### Action item
Would you retype each record exactly as given?

[[ Extracted information, beginning ]]

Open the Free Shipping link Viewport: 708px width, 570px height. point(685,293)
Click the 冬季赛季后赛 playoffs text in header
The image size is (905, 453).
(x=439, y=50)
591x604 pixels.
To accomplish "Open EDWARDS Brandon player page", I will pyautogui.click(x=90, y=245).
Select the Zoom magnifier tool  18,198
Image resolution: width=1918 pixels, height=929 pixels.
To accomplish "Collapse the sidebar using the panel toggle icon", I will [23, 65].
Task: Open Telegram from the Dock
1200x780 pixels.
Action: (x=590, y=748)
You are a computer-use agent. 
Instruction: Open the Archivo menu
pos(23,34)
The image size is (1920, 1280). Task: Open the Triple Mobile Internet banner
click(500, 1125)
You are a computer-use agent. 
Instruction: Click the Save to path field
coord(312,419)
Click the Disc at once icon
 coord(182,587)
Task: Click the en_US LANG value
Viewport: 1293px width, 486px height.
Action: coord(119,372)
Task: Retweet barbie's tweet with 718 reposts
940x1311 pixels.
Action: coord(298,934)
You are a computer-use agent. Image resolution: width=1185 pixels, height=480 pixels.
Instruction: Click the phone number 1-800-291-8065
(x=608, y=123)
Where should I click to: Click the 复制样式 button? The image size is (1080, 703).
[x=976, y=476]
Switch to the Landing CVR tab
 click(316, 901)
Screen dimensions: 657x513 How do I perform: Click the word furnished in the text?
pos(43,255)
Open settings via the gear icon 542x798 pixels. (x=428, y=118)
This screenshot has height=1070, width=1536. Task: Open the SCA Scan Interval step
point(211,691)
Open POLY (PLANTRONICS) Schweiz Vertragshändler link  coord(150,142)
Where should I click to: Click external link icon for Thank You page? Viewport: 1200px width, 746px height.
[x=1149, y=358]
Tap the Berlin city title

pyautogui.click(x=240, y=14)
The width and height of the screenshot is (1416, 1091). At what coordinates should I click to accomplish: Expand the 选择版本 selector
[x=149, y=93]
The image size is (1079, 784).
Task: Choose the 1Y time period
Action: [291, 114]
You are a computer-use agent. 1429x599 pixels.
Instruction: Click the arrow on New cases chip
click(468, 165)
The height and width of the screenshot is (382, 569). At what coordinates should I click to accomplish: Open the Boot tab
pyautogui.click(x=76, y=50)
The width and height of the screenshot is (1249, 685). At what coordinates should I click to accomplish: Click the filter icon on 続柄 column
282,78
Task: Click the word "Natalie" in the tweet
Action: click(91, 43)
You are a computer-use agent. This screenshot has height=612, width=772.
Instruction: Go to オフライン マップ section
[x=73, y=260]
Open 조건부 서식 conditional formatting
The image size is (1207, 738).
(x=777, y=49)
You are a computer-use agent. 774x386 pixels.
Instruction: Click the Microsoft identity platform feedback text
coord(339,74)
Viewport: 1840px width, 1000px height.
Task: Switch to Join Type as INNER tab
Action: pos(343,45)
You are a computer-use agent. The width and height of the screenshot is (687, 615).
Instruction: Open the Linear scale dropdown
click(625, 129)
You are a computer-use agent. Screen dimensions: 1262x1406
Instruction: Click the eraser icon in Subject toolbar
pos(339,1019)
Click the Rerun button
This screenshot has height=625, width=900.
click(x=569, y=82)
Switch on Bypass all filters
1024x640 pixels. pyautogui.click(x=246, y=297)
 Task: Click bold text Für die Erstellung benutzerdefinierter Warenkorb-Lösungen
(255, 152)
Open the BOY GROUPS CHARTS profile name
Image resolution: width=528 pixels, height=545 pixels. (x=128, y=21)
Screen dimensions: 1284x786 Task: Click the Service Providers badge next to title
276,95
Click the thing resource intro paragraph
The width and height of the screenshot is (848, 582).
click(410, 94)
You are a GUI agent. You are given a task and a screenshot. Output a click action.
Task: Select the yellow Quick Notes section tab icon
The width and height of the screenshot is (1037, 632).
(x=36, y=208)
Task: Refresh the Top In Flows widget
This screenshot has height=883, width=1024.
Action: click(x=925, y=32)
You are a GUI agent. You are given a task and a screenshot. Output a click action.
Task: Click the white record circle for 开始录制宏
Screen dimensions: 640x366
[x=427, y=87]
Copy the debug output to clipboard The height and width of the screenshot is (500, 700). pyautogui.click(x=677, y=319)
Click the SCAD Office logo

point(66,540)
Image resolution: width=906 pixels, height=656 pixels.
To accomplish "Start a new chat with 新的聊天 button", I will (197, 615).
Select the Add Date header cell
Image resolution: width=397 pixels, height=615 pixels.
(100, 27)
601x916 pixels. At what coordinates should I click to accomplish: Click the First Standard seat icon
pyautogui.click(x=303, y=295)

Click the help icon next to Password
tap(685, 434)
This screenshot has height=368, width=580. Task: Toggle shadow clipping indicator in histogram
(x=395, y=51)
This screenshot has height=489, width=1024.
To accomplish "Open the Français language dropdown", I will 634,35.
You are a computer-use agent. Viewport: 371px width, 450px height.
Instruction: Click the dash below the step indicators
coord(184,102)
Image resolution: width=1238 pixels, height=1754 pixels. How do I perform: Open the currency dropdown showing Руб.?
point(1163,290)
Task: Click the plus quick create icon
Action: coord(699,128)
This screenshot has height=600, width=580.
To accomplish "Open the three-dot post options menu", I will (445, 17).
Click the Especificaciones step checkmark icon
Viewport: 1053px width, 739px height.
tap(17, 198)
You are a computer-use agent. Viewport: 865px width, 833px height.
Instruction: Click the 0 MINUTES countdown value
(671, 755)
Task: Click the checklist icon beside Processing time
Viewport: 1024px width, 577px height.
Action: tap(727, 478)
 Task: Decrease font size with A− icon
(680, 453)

[[ Extracted information, end ]]

### Answer space
Open the Free Shipping link Viewport: 708px width, 570px height. point(685,293)
Click the 冬季赛季后赛 playoffs text in header
The image size is (905, 453).
(x=439, y=50)
591x604 pixels.
To accomplish "Open EDWARDS Brandon player page", I will pyautogui.click(x=90, y=245).
Select the Zoom magnifier tool  18,198
Image resolution: width=1918 pixels, height=929 pixels.
To accomplish "Collapse the sidebar using the panel toggle icon", I will [23, 65].
Task: Open Telegram from the Dock
1200x780 pixels.
Action: (x=590, y=748)
You are a computer-use agent. 
Instruction: Open the Archivo menu
pos(23,34)
The image size is (1920, 1280). Task: Open the Triple Mobile Internet banner
click(500, 1125)
You are a computer-use agent. 
Instruction: Click the Save to path field
coord(312,419)
Click the Disc at once icon
 coord(182,587)
Task: Click the en_US LANG value
Viewport: 1293px width, 486px height.
Action: coord(119,372)
Task: Retweet barbie's tweet with 718 reposts
940x1311 pixels.
Action: coord(298,934)
You are a computer-use agent. Image resolution: width=1185 pixels, height=480 pixels.
Instruction: Click the phone number 1-800-291-8065
(x=608, y=123)
Where should I click to: Click the 复制样式 button? The image size is (1080, 703).
[x=976, y=476]
Switch to the Landing CVR tab
 click(316, 901)
Screen dimensions: 657x513 How do I perform: Click the word furnished in the text?
pos(43,255)
Open settings via the gear icon 542x798 pixels. (x=428, y=118)
This screenshot has height=1070, width=1536. Task: Open the SCA Scan Interval step
point(211,691)
Open POLY (PLANTRONICS) Schweiz Vertragshändler link  coord(150,142)
Where should I click to: Click external link icon for Thank You page? Viewport: 1200px width, 746px height.
[x=1149, y=358]
Tap the Berlin city title

pyautogui.click(x=240, y=14)
The width and height of the screenshot is (1416, 1091). At what coordinates should I click to accomplish: Expand the 选择版本 selector
[x=149, y=93]
The image size is (1079, 784).
Task: Choose the 1Y time period
Action: [291, 114]
You are a computer-use agent. 1429x599 pixels.
Instruction: Click the arrow on New cases chip
click(468, 165)
The height and width of the screenshot is (382, 569). At what coordinates should I click to accomplish: Open the Boot tab
pyautogui.click(x=76, y=50)
The width and height of the screenshot is (1249, 685). At what coordinates should I click to accomplish: Click the filter icon on 続柄 column
282,78
Task: Click the word "Natalie" in the tweet
Action: click(91, 43)
You are a computer-use agent. This screenshot has height=612, width=772.
Instruction: Go to オフライン マップ section
[x=73, y=260]
Open 조건부 서식 conditional formatting
The image size is (1207, 738).
(x=777, y=49)
You are a computer-use agent. 774x386 pixels.
Instruction: Click the Microsoft identity platform feedback text
coord(339,74)
Viewport: 1840px width, 1000px height.
Task: Switch to Join Type as INNER tab
Action: pos(343,45)
You are a computer-use agent. The width and height of the screenshot is (687, 615).
Instruction: Open the Linear scale dropdown
click(625, 129)
You are a computer-use agent. Screen dimensions: 1262x1406
Instruction: Click the eraser icon in Subject toolbar
pos(339,1019)
Click the Rerun button
This screenshot has height=625, width=900.
click(x=569, y=82)
Switch on Bypass all filters
1024x640 pixels. pyautogui.click(x=246, y=297)
 Task: Click bold text Für die Erstellung benutzerdefinierter Warenkorb-Lösungen
(255, 152)
Open the BOY GROUPS CHARTS profile name
Image resolution: width=528 pixels, height=545 pixels. (x=128, y=21)
Screen dimensions: 1284x786 Task: Click the Service Providers badge next to title
276,95
Click the thing resource intro paragraph
The width and height of the screenshot is (848, 582).
click(410, 94)
You are a GUI agent. You are given a task and a screenshot. Output a click action.
Task: Select the yellow Quick Notes section tab icon
The width and height of the screenshot is (1037, 632).
(x=36, y=208)
Task: Refresh the Top In Flows widget
This screenshot has height=883, width=1024.
Action: click(x=925, y=32)
You are a GUI agent. You are given a task and a screenshot. Output a click action.
Task: Click the white record circle for 开始录制宏
Screen dimensions: 640x366
[x=427, y=87]
Copy the debug output to clipboard The height and width of the screenshot is (500, 700). pyautogui.click(x=677, y=319)
Click the SCAD Office logo

point(66,540)
Image resolution: width=906 pixels, height=656 pixels.
To accomplish "Start a new chat with 新的聊天 button", I will (197, 615).
Select the Add Date header cell
Image resolution: width=397 pixels, height=615 pixels.
(100, 27)
601x916 pixels. At what coordinates should I click to accomplish: Click the First Standard seat icon
pyautogui.click(x=303, y=295)

Click the help icon next to Password
tap(685, 434)
This screenshot has height=368, width=580. Task: Toggle shadow clipping indicator in histogram
(x=395, y=51)
This screenshot has height=489, width=1024.
To accomplish "Open the Français language dropdown", I will 634,35.
You are a computer-use agent. Viewport: 371px width, 450px height.
Instruction: Click the dash below the step indicators
coord(184,102)
Image resolution: width=1238 pixels, height=1754 pixels. How do I perform: Open the currency dropdown showing Руб.?
point(1163,290)
Task: Click the plus quick create icon
Action: coord(699,128)
This screenshot has height=600, width=580.
To accomplish "Open the three-dot post options menu", I will (445, 17).
Click the Especificaciones step checkmark icon
Viewport: 1053px width, 739px height.
tap(17, 198)
You are a computer-use agent. Viewport: 865px width, 833px height.
Instruction: Click the 0 MINUTES countdown value
(671, 755)
Task: Click the checklist icon beside Processing time
Viewport: 1024px width, 577px height.
Action: tap(727, 478)
 Task: Decrease font size with A− icon
(680, 453)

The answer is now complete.